Pixel coordinate grounding data:
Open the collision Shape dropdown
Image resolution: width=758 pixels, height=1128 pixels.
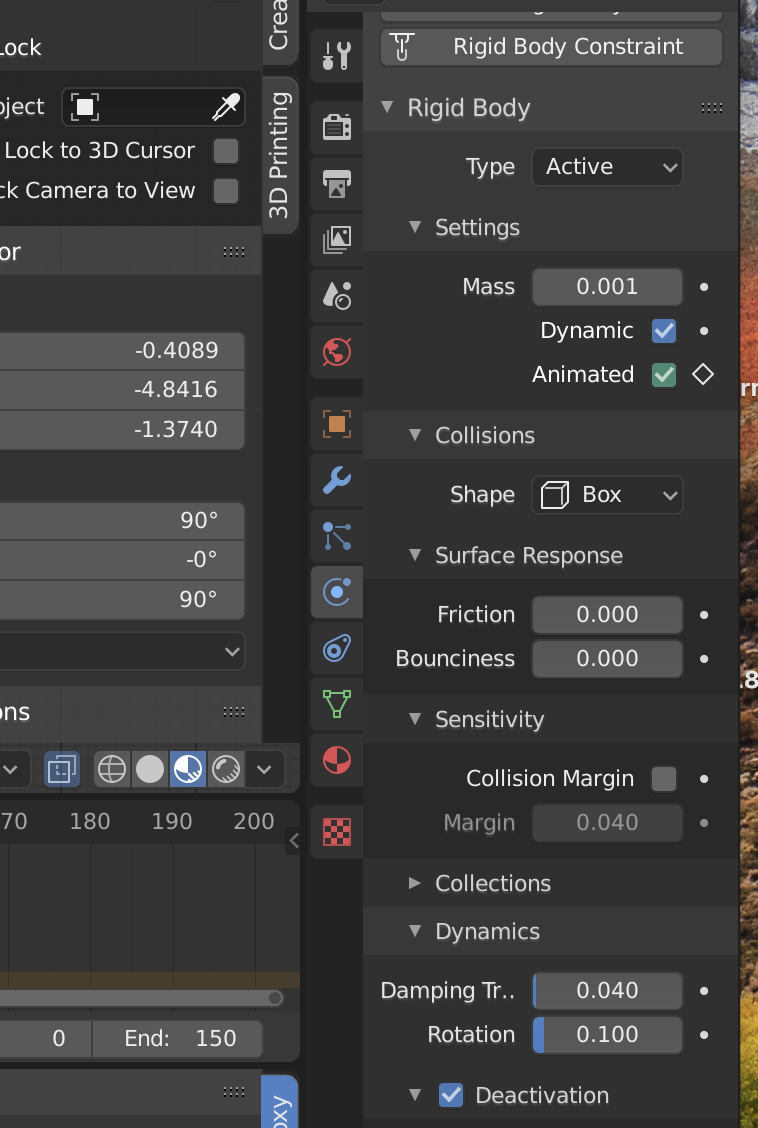tap(607, 495)
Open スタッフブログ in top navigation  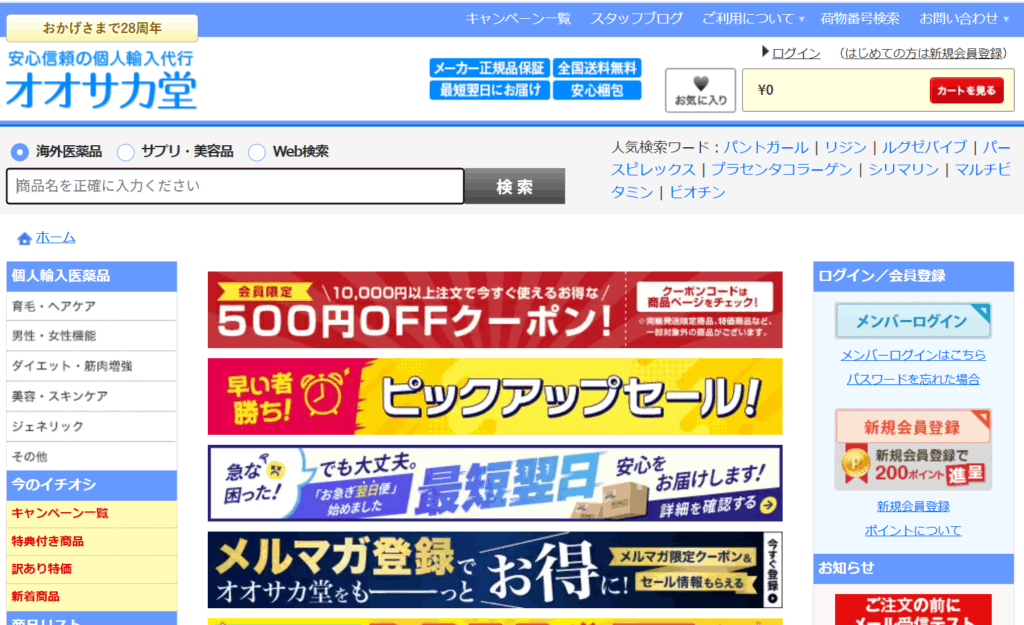[x=636, y=18]
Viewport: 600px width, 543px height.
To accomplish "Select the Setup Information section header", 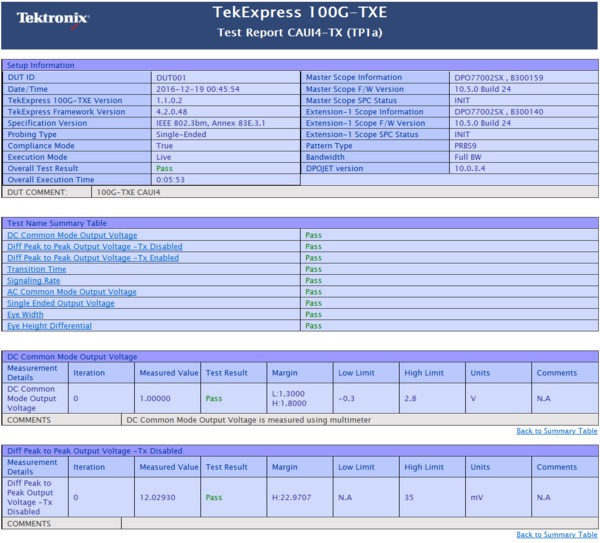I will tap(41, 65).
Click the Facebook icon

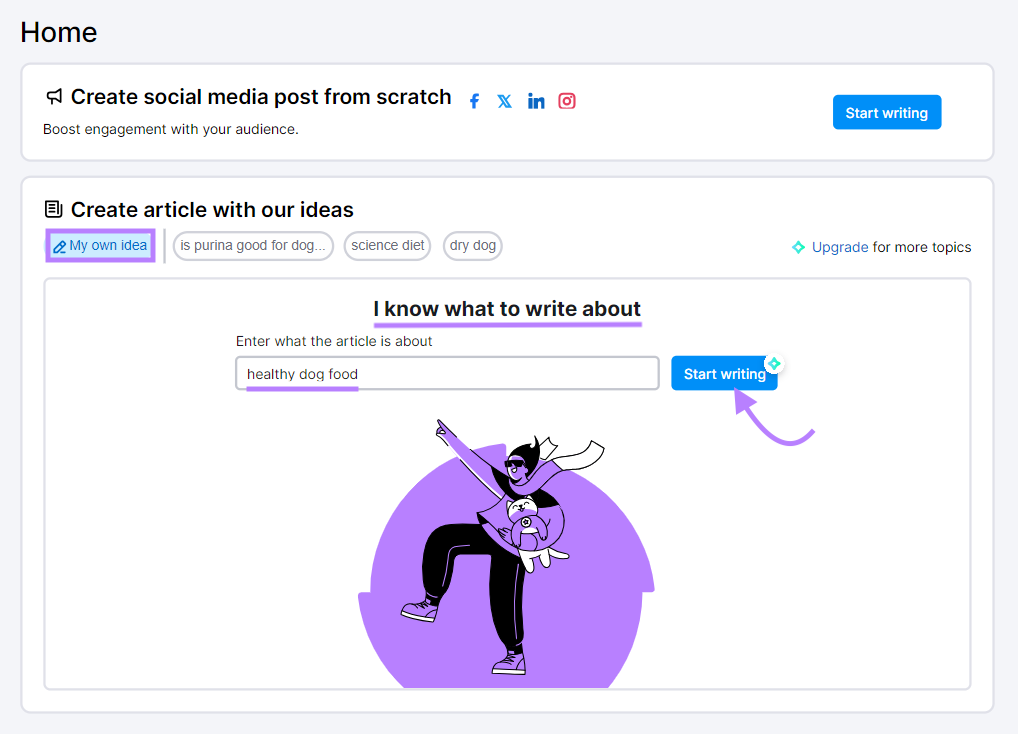[475, 101]
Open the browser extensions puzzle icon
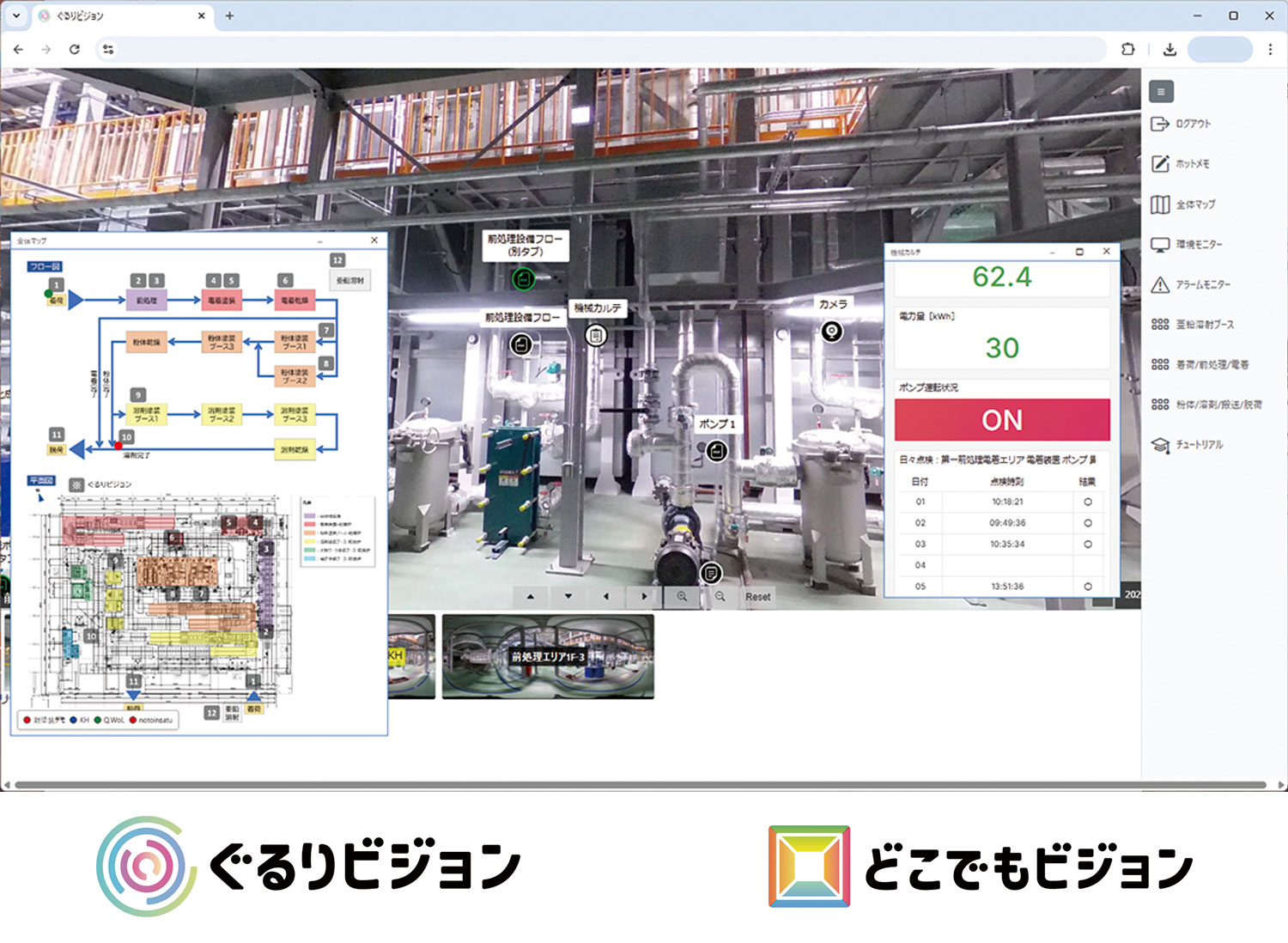 tap(1127, 50)
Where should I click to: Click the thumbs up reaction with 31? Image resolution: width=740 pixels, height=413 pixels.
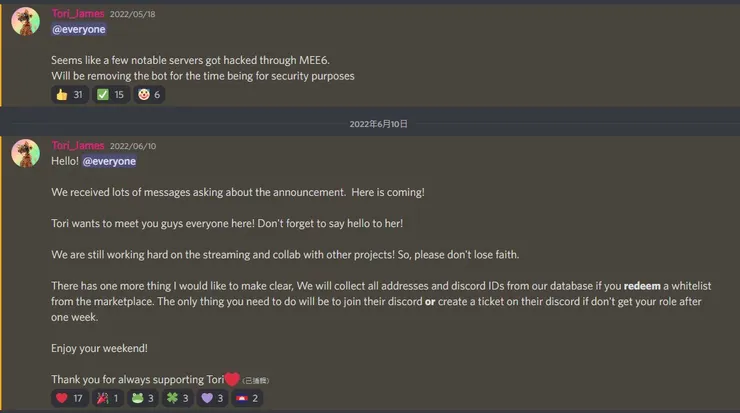[69, 95]
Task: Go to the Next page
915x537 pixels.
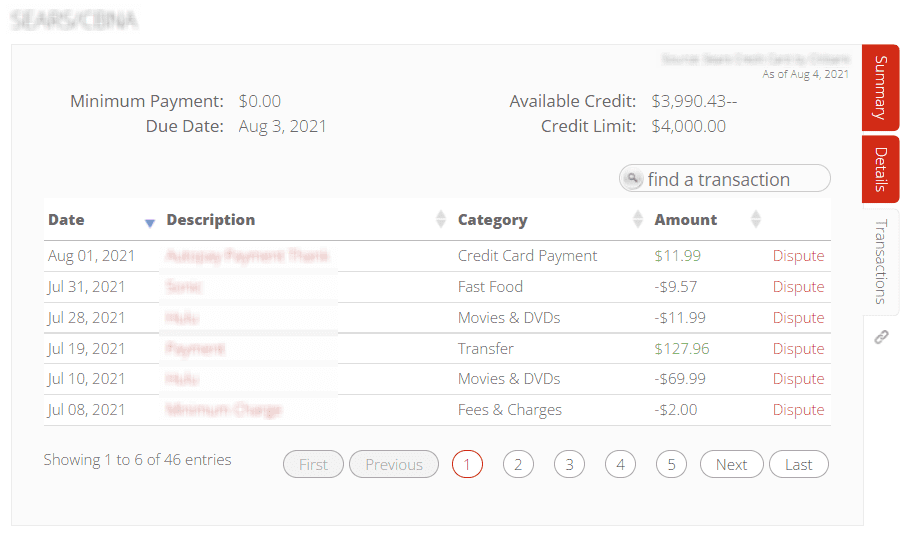Action: coord(731,464)
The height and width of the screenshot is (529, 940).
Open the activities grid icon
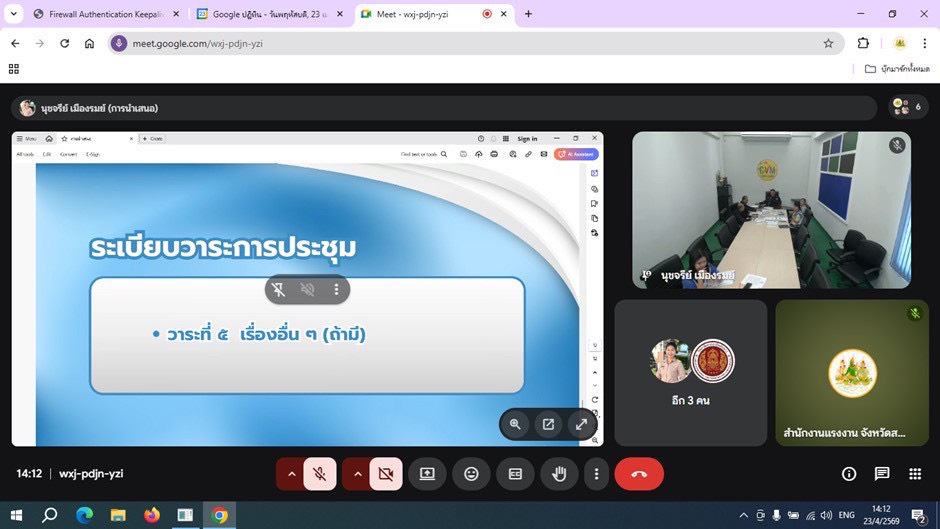tap(915, 474)
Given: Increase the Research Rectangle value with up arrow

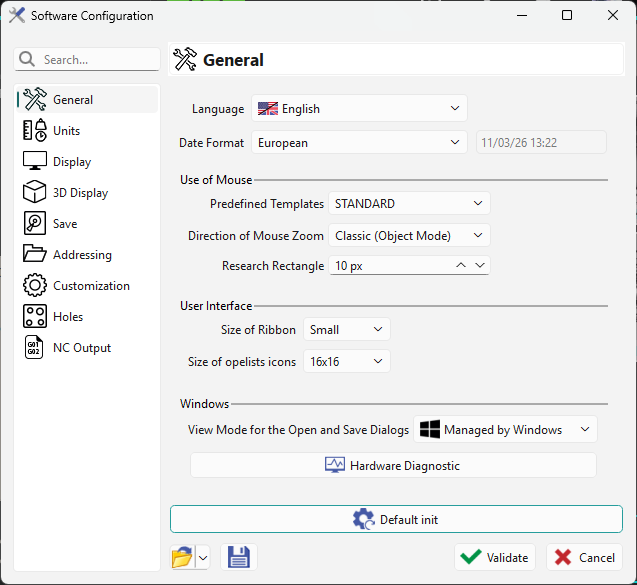Looking at the screenshot, I should coord(461,265).
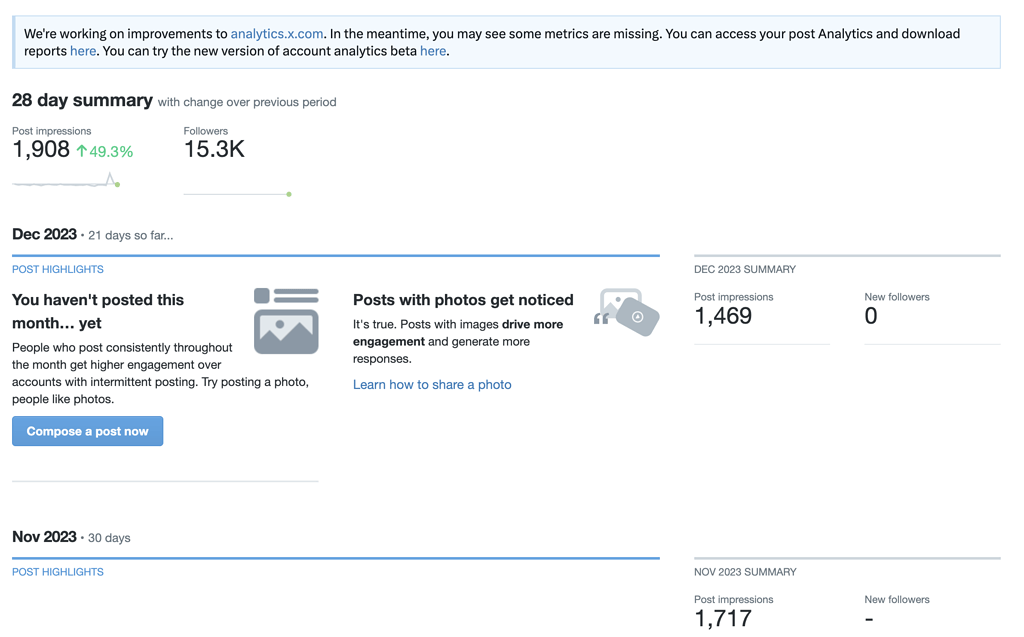Click the post impressions sparkline chart
This screenshot has width=1024, height=637.
66,182
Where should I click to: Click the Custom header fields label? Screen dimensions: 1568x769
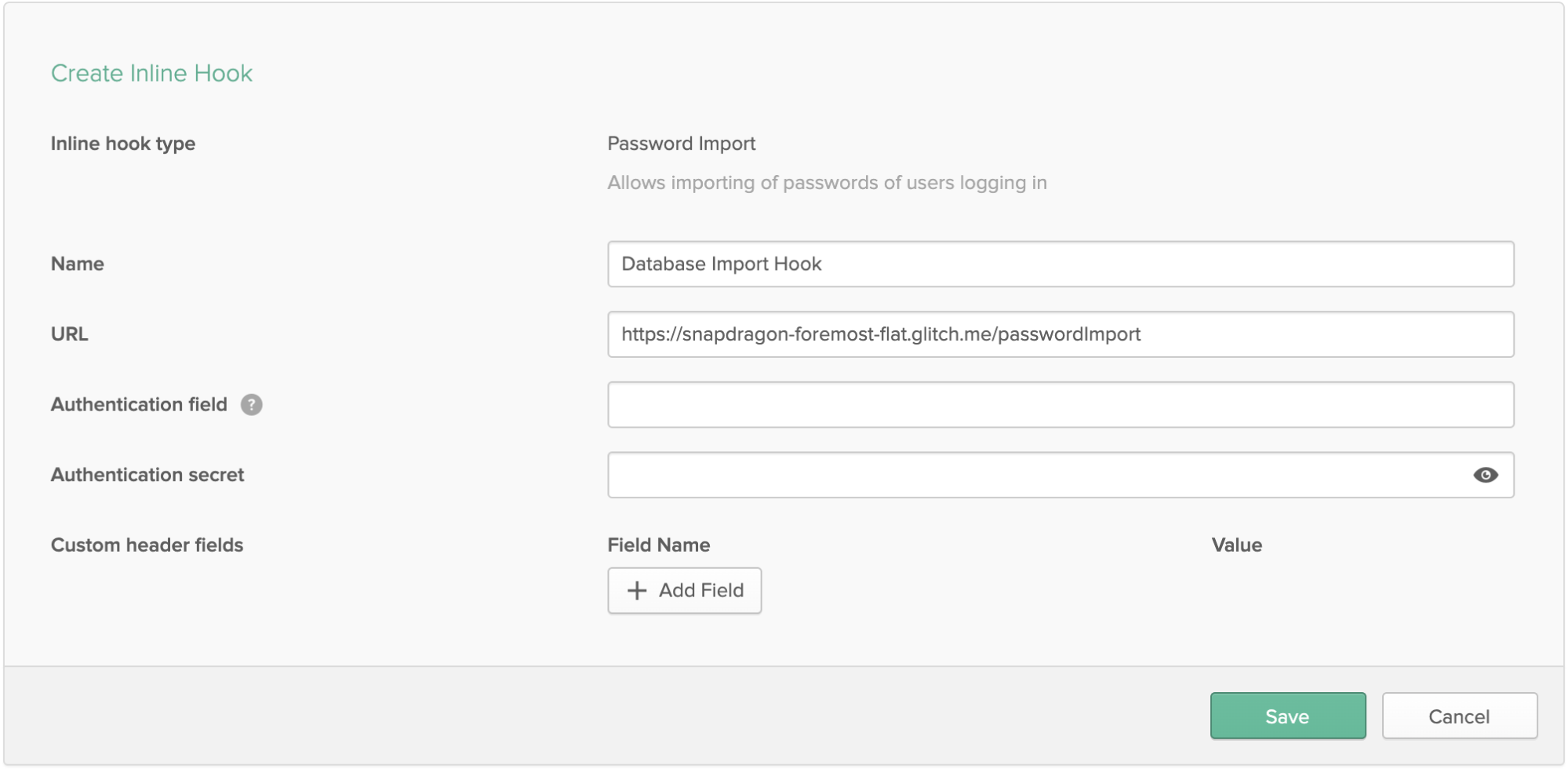click(x=147, y=545)
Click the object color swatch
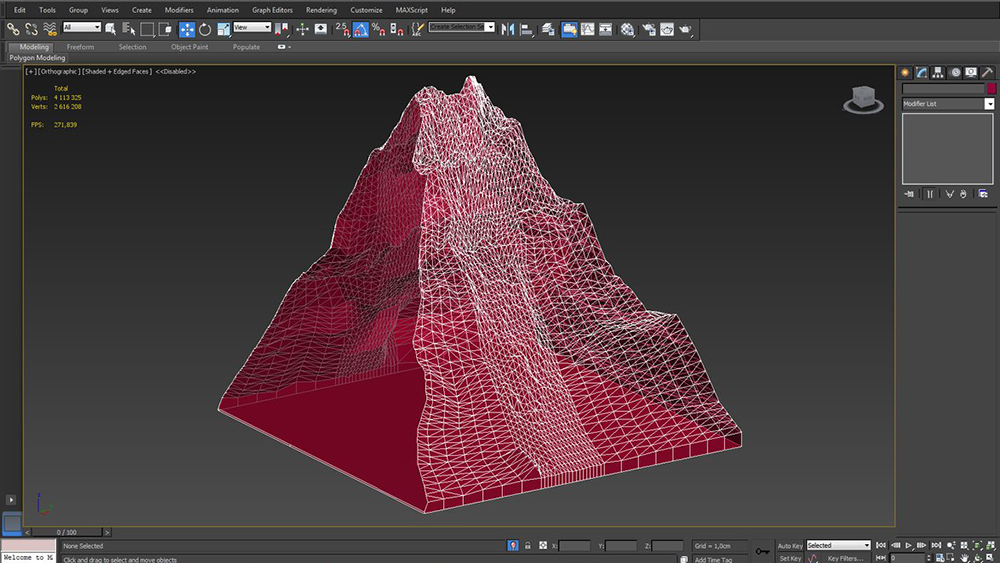 [x=991, y=89]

_WORK INSTRUCTIONS_
Give again, word for word, only the lines from the line containing "Task: Go to the Next page" through the last line above, both included; leave the pictures out.

_TASK SOLUTION_
Task: Go to the Next page
915x537 pixels.
Action: coord(731,464)
The height and width of the screenshot is (529, 940).
Open the activities grid icon
tap(915, 474)
Given: Increase the Research Rectangle value with up arrow

Looking at the screenshot, I should coord(461,265).
Click the post impressions sparkline chart
This screenshot has width=1024, height=637.
66,182
Where should I click to: Click the Custom header fields label? Screen dimensions: 1568x769
click(x=147, y=545)
Click the object color swatch
 [x=991, y=89]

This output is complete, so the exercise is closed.